### What this task involves
The answer should consist of every record, reproduced exactly.

### Records to use
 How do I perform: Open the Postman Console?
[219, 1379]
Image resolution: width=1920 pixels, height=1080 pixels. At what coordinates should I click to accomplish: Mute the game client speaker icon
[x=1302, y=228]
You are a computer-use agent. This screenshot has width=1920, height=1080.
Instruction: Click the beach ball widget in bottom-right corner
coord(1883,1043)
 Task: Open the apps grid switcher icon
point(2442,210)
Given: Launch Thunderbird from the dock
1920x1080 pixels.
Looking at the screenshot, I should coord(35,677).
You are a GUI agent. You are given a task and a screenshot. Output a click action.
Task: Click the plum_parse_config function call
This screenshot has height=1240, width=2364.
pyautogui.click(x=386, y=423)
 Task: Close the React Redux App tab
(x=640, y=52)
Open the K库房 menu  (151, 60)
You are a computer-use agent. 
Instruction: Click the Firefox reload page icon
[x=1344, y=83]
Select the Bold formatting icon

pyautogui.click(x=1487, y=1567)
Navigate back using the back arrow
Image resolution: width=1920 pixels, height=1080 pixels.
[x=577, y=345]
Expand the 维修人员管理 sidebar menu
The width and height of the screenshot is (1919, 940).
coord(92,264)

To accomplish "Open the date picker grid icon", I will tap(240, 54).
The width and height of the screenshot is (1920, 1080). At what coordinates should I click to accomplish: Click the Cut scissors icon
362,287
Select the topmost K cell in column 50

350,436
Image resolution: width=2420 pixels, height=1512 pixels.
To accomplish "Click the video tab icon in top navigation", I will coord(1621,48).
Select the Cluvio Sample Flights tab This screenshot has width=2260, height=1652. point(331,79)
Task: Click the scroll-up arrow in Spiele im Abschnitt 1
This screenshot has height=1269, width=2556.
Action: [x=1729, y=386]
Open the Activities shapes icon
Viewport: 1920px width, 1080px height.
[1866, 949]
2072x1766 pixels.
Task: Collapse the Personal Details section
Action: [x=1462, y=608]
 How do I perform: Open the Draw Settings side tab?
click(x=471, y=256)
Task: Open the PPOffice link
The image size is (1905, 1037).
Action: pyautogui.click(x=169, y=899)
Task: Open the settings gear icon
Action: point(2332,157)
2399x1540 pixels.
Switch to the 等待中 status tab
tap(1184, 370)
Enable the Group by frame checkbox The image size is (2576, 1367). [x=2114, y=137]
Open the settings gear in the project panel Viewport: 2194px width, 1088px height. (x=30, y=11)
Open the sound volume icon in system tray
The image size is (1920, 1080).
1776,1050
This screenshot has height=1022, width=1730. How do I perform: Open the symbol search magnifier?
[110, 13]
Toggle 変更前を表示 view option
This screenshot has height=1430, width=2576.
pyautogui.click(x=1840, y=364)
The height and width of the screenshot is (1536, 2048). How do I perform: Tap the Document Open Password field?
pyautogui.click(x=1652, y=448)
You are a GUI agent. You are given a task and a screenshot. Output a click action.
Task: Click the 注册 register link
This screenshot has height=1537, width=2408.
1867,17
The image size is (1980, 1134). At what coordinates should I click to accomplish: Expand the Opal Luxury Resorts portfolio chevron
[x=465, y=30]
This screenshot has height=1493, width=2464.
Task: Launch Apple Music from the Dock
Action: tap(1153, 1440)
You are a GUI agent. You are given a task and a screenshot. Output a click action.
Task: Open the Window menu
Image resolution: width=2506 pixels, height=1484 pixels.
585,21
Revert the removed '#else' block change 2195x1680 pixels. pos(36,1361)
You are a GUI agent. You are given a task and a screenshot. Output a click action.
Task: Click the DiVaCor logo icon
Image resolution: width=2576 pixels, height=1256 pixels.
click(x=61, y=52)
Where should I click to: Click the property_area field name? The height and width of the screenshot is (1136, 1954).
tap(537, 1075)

### Solved problem
 How do I perform: Open the Postman Console?
[219, 1379]
Image resolution: width=1920 pixels, height=1080 pixels. At what coordinates should I click to accomplish: Mute the game client speaker icon
[x=1302, y=228]
You are a computer-use agent. This screenshot has width=1920, height=1080.
Instruction: Click the beach ball widget in bottom-right corner
coord(1883,1043)
 Task: Open the apps grid switcher icon
point(2442,210)
Given: Launch Thunderbird from the dock
1920x1080 pixels.
Looking at the screenshot, I should coord(35,677).
You are a GUI agent. You are given a task and a screenshot. Output a click action.
Task: Click the plum_parse_config function call
This screenshot has height=1240, width=2364.
pyautogui.click(x=386, y=423)
 Task: Close the React Redux App tab
(x=640, y=52)
Open the K库房 menu  (151, 60)
You are a computer-use agent. 
Instruction: Click the Firefox reload page icon
[x=1344, y=83]
Select the Bold formatting icon

pyautogui.click(x=1487, y=1567)
Navigate back using the back arrow
Image resolution: width=1920 pixels, height=1080 pixels.
[x=577, y=345]
Expand the 维修人员管理 sidebar menu
The width and height of the screenshot is (1919, 940).
coord(92,264)

To accomplish "Open the date picker grid icon", I will tap(240, 54).
The width and height of the screenshot is (1920, 1080). At what coordinates should I click to accomplish: Click the Cut scissors icon
362,287
Select the topmost K cell in column 50

350,436
Image resolution: width=2420 pixels, height=1512 pixels.
To accomplish "Click the video tab icon in top navigation", I will coord(1621,48).
Select the Cluvio Sample Flights tab This screenshot has width=2260, height=1652. point(331,79)
Task: Click the scroll-up arrow in Spiele im Abschnitt 1
This screenshot has height=1269, width=2556.
Action: [x=1729, y=386]
Open the Activities shapes icon
Viewport: 1920px width, 1080px height.
[1866, 949]
2072x1766 pixels.
Task: Collapse the Personal Details section
Action: [x=1462, y=608]
 How do I perform: Open the Draw Settings side tab?
click(x=471, y=256)
Task: Open the PPOffice link
The image size is (1905, 1037).
Action: pyautogui.click(x=169, y=899)
Task: Open the settings gear icon
Action: point(2332,157)
2399x1540 pixels.
Switch to the 等待中 status tab
tap(1184, 370)
Enable the Group by frame checkbox The image size is (2576, 1367). [x=2114, y=137]
Open the settings gear in the project panel Viewport: 2194px width, 1088px height. (x=30, y=11)
Open the sound volume icon in system tray
The image size is (1920, 1080).
1776,1050
This screenshot has height=1022, width=1730. How do I perform: Open the symbol search magnifier?
[110, 13]
Toggle 変更前を表示 view option
This screenshot has height=1430, width=2576.
pyautogui.click(x=1840, y=364)
The height and width of the screenshot is (1536, 2048). How do I perform: Tap the Document Open Password field?
pyautogui.click(x=1652, y=448)
You are a GUI agent. You are given a task and a screenshot. Output a click action.
Task: Click the 注册 register link
This screenshot has height=1537, width=2408.
1867,17
The image size is (1980, 1134). At what coordinates should I click to accomplish: Expand the Opal Luxury Resorts portfolio chevron
[x=465, y=30]
This screenshot has height=1493, width=2464.
Task: Launch Apple Music from the Dock
Action: tap(1153, 1440)
You are a GUI agent. You are given a task and a screenshot. Output a click action.
Task: Open the Window menu
Image resolution: width=2506 pixels, height=1484 pixels.
585,21
Revert the removed '#else' block change 2195x1680 pixels. pos(36,1361)
You are a GUI agent. You are given a task and a screenshot. Output a click action.
Task: Click the DiVaCor logo icon
Image resolution: width=2576 pixels, height=1256 pixels.
click(x=61, y=52)
Where should I click to: Click the property_area field name? The height and width of the screenshot is (1136, 1954).
tap(537, 1075)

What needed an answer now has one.